Source
════════

I have told you the calendar consists of 136 prisoners. I have before me what you might well suppose another calendar, and a tolerably large one. It is not so, but is a list of persons who have been convicted, with a short note of each conviction. I find that very nearly sixty of the 136 have been formerly punished, some of them many times. There is a case of an individual (I will not men. tion his name, because I have no desire to prejudice you against him), twenty-three years of age. It is recorded against his name, that on the 27th of October, 1849, he was summarily convicted for refusing to work at the Workhouse, and sentenced to fourteen days' imprisonment; July, 1851, for wilful damage, one month's imprisonment; 1852, for stealing thirteen pounds of lead, twelve months' imprisonment; 1853, misbehaviour in the Workhouse, fourteen days; the same year, for an assault, fourteen days; same year, for running away from the Workhouse with the clothes of that establishment, one month; the same year, for insolence in the Workhouse, twenty-one days-four convictions, therefore, in 1853; at the January Sessions, 1854, he is convicted of uttering two counterfeit half-crowns, and imprisoned two years; on the 24th of July, in the following year, he is sentenced to three months' imprisonment, for assaulting an officer of the Gaol, and now he is here for another offence. That is his history from 1849 to 1856. I shall not detain you any further except to express the conviction of my own mind, which I feel

gaining strength year by year, month by month, day by day, for a very long period, that the only principle of administering punishment which does not involve absurdity when it comes to be carefully investigated, is this: when once a criminal is convicted, keep him until he has given him cogent proof that he is reformed, and if he never give such cogent proof, keep him till the day of his death-let him be released by death alone. All this may sound exceedingly harsh to those who have not been called upon to investigate and study the subject: but I believe it is capable of being proved to be the principle most consistent, not only with the safety of society, but with the good of the individual; because what can be (if we look at it either as members of society or as Christians) a greater misfortune to a man than to be put on a course which leaves him almost by an inevitable necessity to go on offending against the laws of God and man, from year to year, during the term of his life! Do we not do him, as well as society, a benefit by keeping him in custody, and thus prevent him sinning against God and man? I ask your excuse for having troubled you at this length. It was not my intention to have uttered ten words when I began to address you. I have been led on by the great importance of the subject, an importance which, if it even could be exaggerated, is so by the fact that the Legislature is now about to enter on an examination of the great question of punishment. I wish that that examination may be so conducted as to lead to such changes as shall make it less painful than it now is to preside in a Criminal Court; for the feeling uppermost in the mind of every person who, like myself, is called upon to adjudicate in criminal matters, must be that they are engaged in the execution of laws, and in the administration of penalties, which, to speak in the most cautious terms, are far less efficient for all good purposes than anyone could wish to see them who has the welfare of his country at heart.—The Grand Jury then retired.

════════

Supplied data
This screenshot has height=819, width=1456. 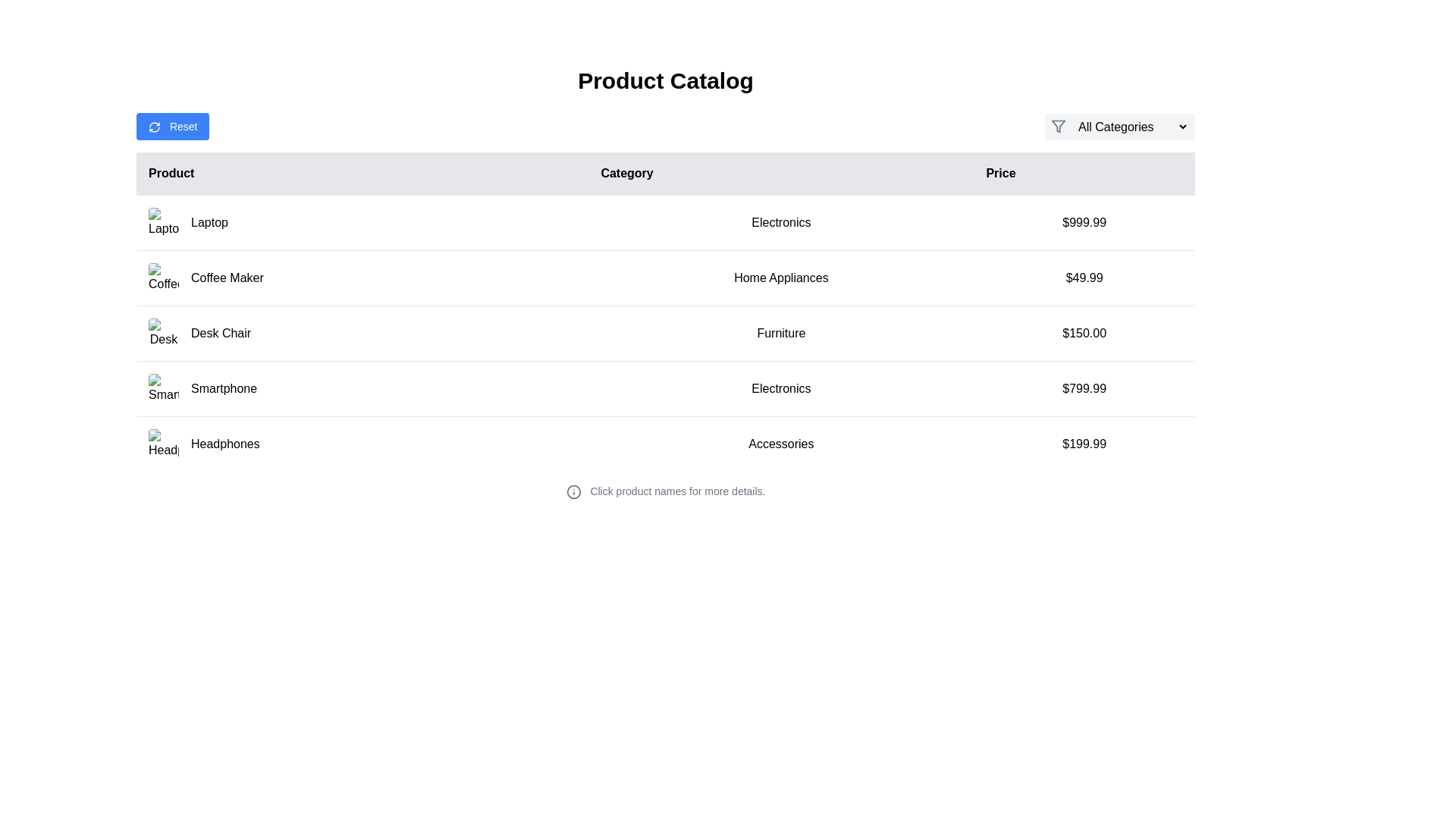 I want to click on the circular SVG element that represents an information or warning symbol, located at the center of the icon below the product listing, so click(x=573, y=492).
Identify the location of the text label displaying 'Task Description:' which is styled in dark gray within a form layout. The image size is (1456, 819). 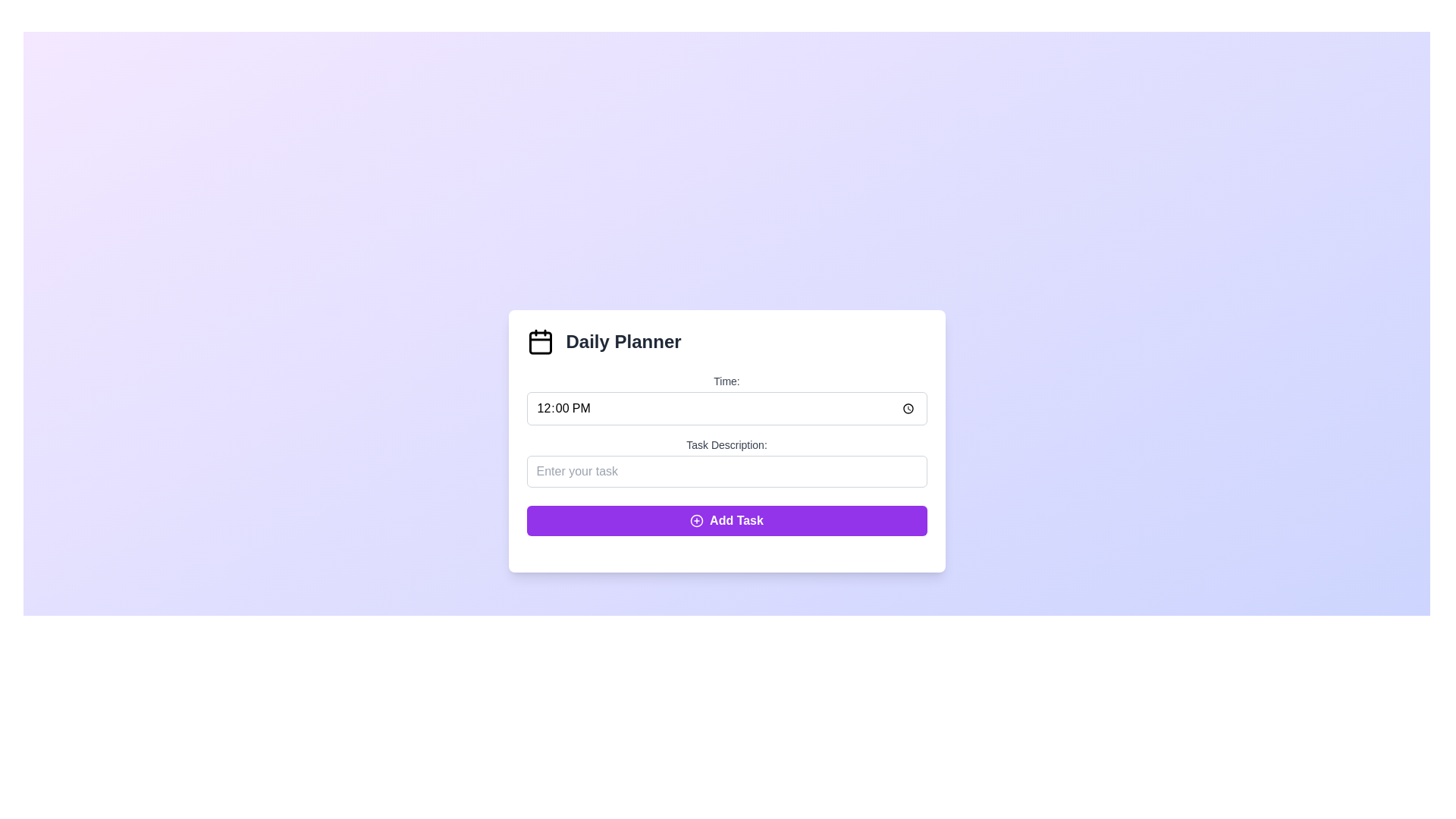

════════

Tasks and exercises
a: From the grand jury address, list every offense the twenty-three-year-old was convicted of in 1853.
b: According to the grand jury address, how many of the 136 prisoners had been punished before?
c: Rewrite the grand jury address, from "I have told you the calendar" to the end, as a shorter passage that keeps its main facts.

Solutions to the exercise
a:
- Misbehaviour in the Workhouse
- An assault
- Running away from the Workhouse with the clothes of that establishment
- Insolence in the Workhouse

b: Very nearly sixty of them.

c: The calendar lists 136 prisoners, and very nearly sixty have been punished before, some many times. One twenty-three-year-old's record runs from 1849 to 1856. It includes fourteen days for refusing to work at the Workhouse, a month for wilful damage, and twelve months for stealing lead. In 1853 he had four convictions for Workhouse misbehaviour, assault, running off with Workhouse clothes, and insolence. He then got two years for uttering counterfeit half-crowns and three months for assaulting a Gaol officer, and he is now charged again. The speaker holds that a convicted criminal should be kept until he gives cogent proof of reform, and if he never does, until death. He argues that this serves both society and the offender, since it stops him from going on offending. He says the Legislature is about to examine the question of punishment. He hopes it leads to changes, because the present penalties are far less effective than anyone who cares for the country would wish. The Grand Jury then retired.